» **WHAT IS REQUIRED**
Below, find the line containing "Task: Click CampoBet flame rating icons"; from there to the final line, print every line exactly and skip the pictures.

*** Opening of AVAILABLE RECORDS ***

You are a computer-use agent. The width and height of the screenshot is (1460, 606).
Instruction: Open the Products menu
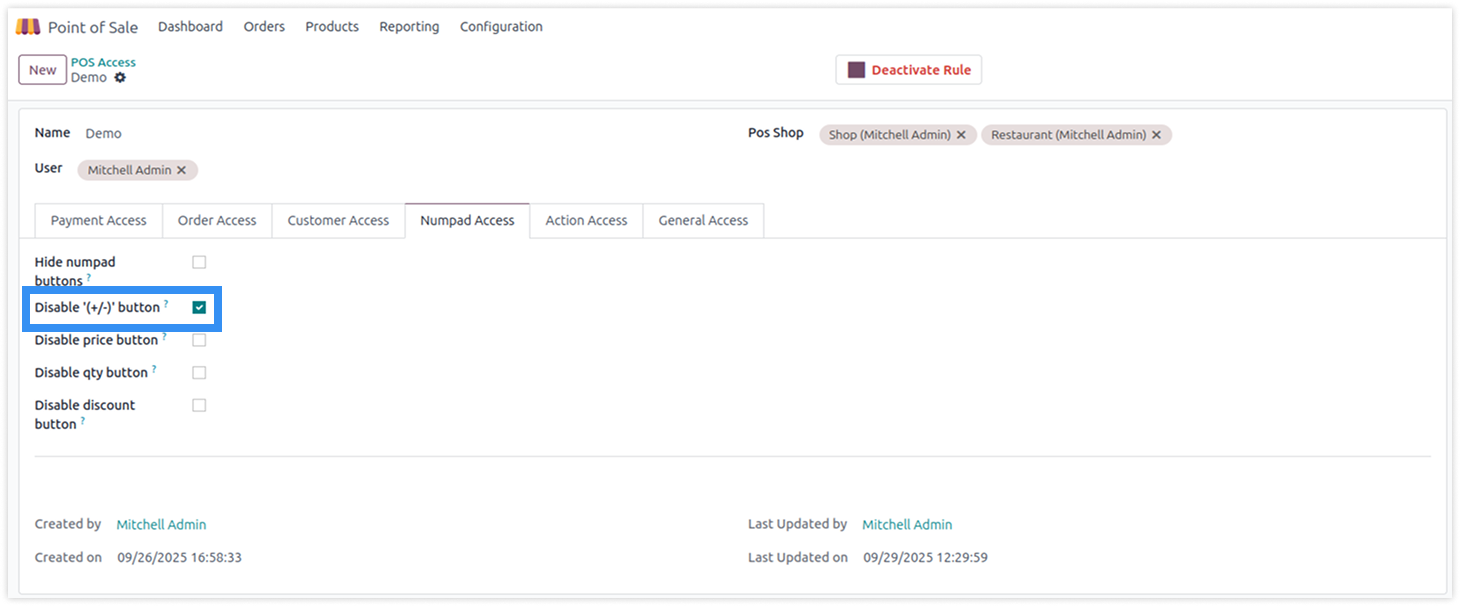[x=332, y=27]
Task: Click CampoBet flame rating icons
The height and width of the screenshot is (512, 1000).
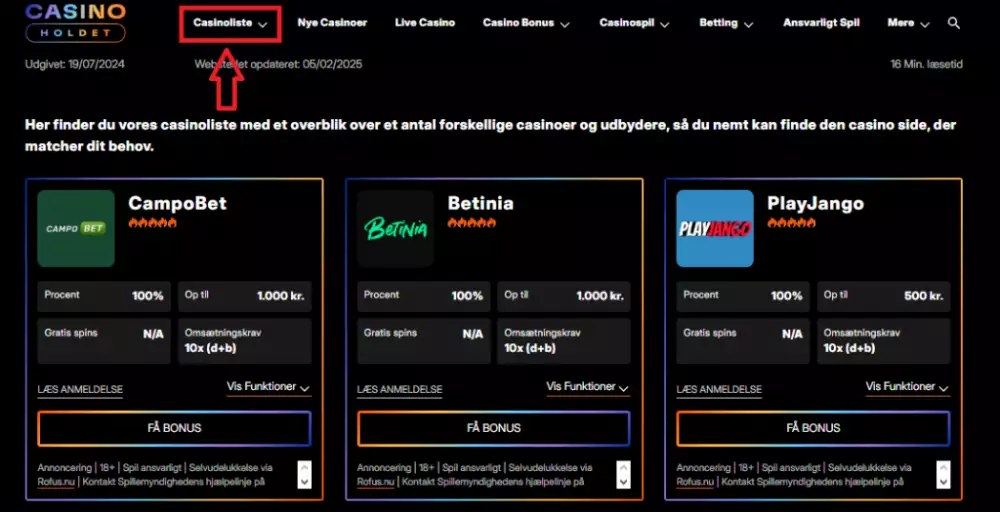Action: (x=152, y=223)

*** Close of AVAILABLE RECORDS ***

» **RESPONSE TO THE TASK**
Task: Click CampoBet flame rating icons
The height and width of the screenshot is (512, 1000).
Action: (x=152, y=223)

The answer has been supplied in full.